月額変更(随時改定)とは、昇給・降給等の固定的賃金の変動により被保険者の報酬が大幅に変わったときに、定時決定を待たず標準報酬月額を改定する手続きです。
しかし月額変更に該当するケースは様々にあるため、見落としやすい手続きの一つです。

以下のケースは、「日割計算」が行われた場合の月額変更です。

Q 例えば、給与が20日締め月末払いの場合で、4/1に昇給。4月末払いの給与で昇給分を日割り計算して支給した場合の月額変更は何月から?

A この場合、4月ではなく5月が変動月となり、5・6・7月の報酬額平均で2等級以上の差が発生した場合に、8月より標準報酬月額の改定が行われることとなります。
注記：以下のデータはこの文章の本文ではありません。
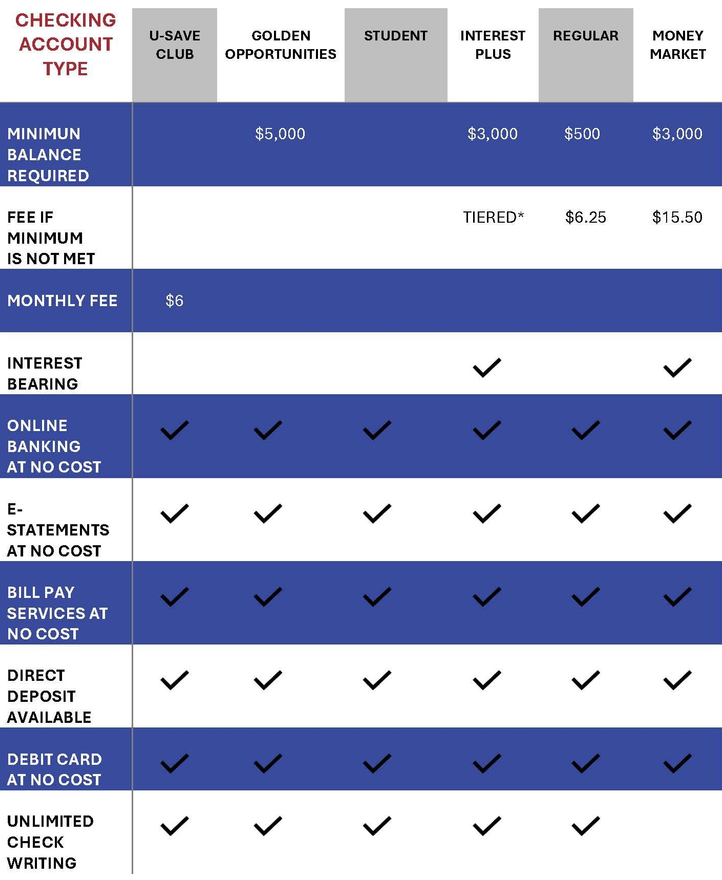Click U-Save Club unlimited check writing checkmark

coord(175,826)
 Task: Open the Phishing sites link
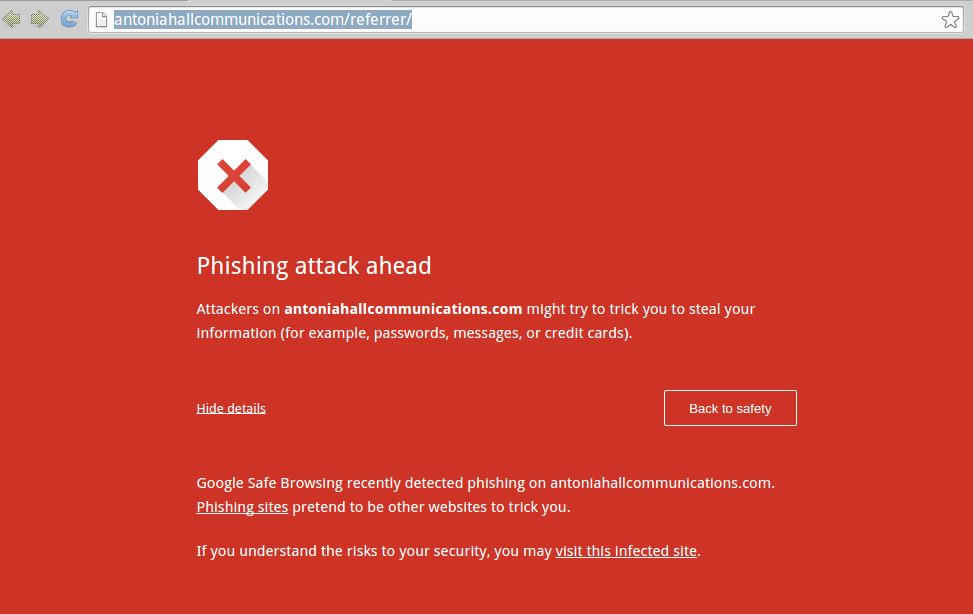click(242, 507)
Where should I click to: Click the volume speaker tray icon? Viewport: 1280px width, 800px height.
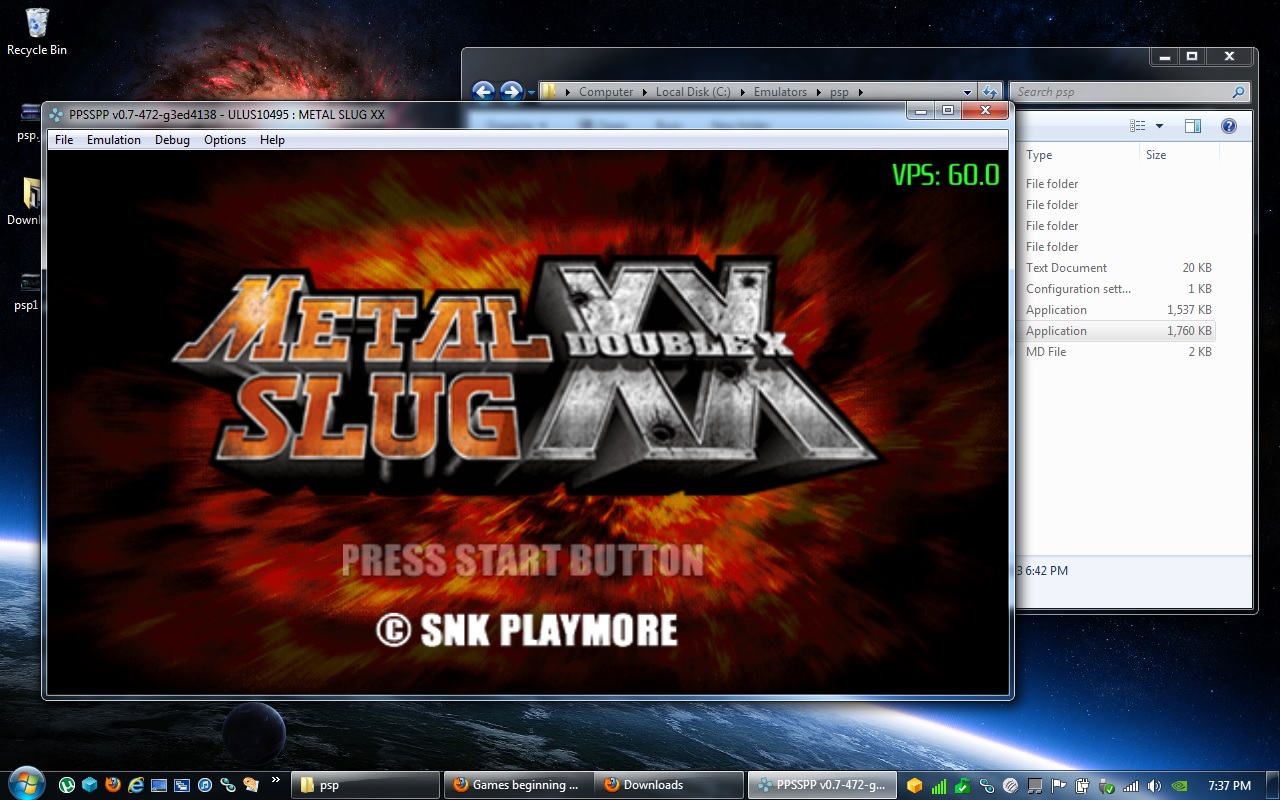[x=1154, y=786]
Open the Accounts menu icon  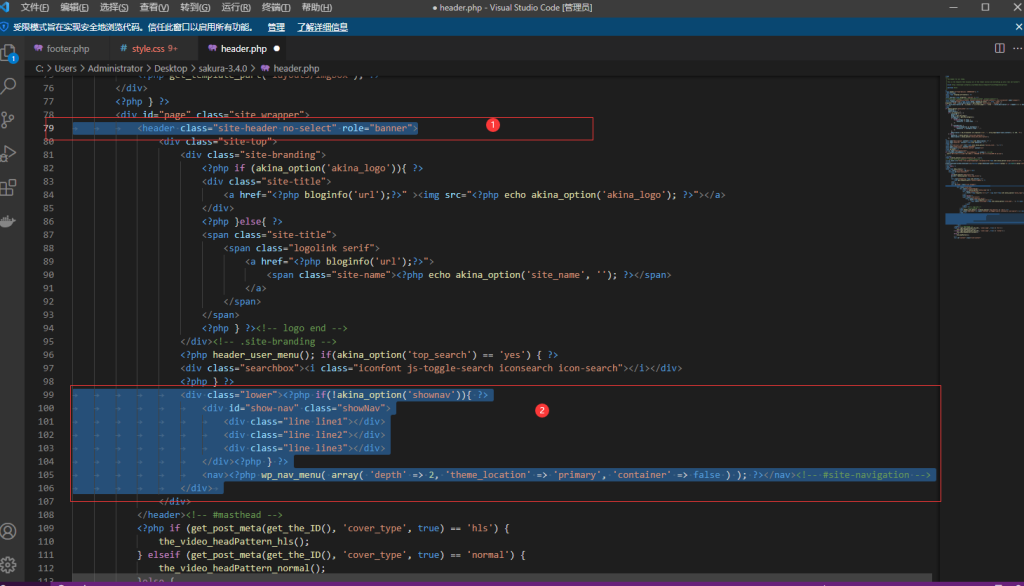9,531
昇給額が1か月分完全に支払われた月を変動月とし、変動月から3か月間を月額変更の基礎としています。
※参考:「昇給・降給した給与が実績として1ヶ月分確保された月を固定的賃金変動が報酬に反映された月として扱い、それ以後3ヶ月間に受けた報酬を計算の基礎として随時改定の判断を行う」
(日本年金機構 標準報酬月額の定時決定及び随時改定の事務取扱いに関する事例集より)

月の途中で交通費が変更になった場合等も上記例と同様です。

【月額変更の3要件】
(1)昇給・降給などによる固定的賃金の変動
(2)変動月以降3か月間に支払われた給与(残業手当等の非固定的賃金を含む)の平均額の等級とこれまでの等級を比べ2等級以上差が生じる
(3)変動月以降3か月間とも支払基礎日数17日以上(特定適用事業所に勤務する短時間労働者は11日以上)

お使いの給与ソフト等を完全に信用することは、見落としによる手続き漏れにつながるため危険です。
対象月の賃金台帳等を、給与担当者自身で確認することが大切です。